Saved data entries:
******

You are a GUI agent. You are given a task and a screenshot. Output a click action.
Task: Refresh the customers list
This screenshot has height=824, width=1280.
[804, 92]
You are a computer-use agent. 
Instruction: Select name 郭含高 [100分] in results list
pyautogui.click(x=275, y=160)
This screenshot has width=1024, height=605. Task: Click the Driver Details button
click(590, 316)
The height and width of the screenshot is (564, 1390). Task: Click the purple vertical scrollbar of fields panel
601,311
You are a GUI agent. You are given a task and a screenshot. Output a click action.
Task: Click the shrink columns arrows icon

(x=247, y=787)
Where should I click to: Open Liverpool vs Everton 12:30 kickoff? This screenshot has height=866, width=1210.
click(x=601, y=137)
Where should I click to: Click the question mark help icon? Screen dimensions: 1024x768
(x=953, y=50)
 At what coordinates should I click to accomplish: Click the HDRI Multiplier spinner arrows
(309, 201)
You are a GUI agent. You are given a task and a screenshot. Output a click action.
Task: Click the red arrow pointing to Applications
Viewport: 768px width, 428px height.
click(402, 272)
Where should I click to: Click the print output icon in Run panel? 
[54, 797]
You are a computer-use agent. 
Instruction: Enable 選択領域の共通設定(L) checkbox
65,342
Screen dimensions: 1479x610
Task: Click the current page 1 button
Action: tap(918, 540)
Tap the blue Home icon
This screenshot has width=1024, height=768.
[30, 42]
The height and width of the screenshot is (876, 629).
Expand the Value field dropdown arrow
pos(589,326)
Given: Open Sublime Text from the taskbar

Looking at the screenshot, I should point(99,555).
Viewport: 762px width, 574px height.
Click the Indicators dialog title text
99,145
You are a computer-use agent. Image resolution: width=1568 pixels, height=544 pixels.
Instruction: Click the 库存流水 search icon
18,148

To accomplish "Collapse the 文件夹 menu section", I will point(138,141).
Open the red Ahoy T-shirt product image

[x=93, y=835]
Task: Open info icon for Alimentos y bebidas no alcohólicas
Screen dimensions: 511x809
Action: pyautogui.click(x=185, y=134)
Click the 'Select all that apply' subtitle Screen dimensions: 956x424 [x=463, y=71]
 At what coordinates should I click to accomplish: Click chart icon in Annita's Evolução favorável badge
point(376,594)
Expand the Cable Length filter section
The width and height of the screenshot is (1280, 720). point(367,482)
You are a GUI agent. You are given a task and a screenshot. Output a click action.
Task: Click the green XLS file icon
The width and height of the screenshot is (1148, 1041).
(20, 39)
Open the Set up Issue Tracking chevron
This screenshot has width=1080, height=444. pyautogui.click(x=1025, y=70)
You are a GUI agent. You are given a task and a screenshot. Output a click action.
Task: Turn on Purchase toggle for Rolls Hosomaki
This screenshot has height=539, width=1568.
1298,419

******

### Action item
Beginning with the line above that contains "Instruction: Enable 選択領域の共通設定(L) checkbox", copy each line exactly up to and including the line that contains "The height and width of the screenshot is (876, 629).", and go no further.

### Output for this exercise
Instruction: Enable 選択領域の共通設定(L) checkbox
65,342
Screen dimensions: 1479x610
Task: Click the current page 1 button
Action: tap(918, 540)
Tap the blue Home icon
This screenshot has width=1024, height=768.
[30, 42]
The height and width of the screenshot is (876, 629).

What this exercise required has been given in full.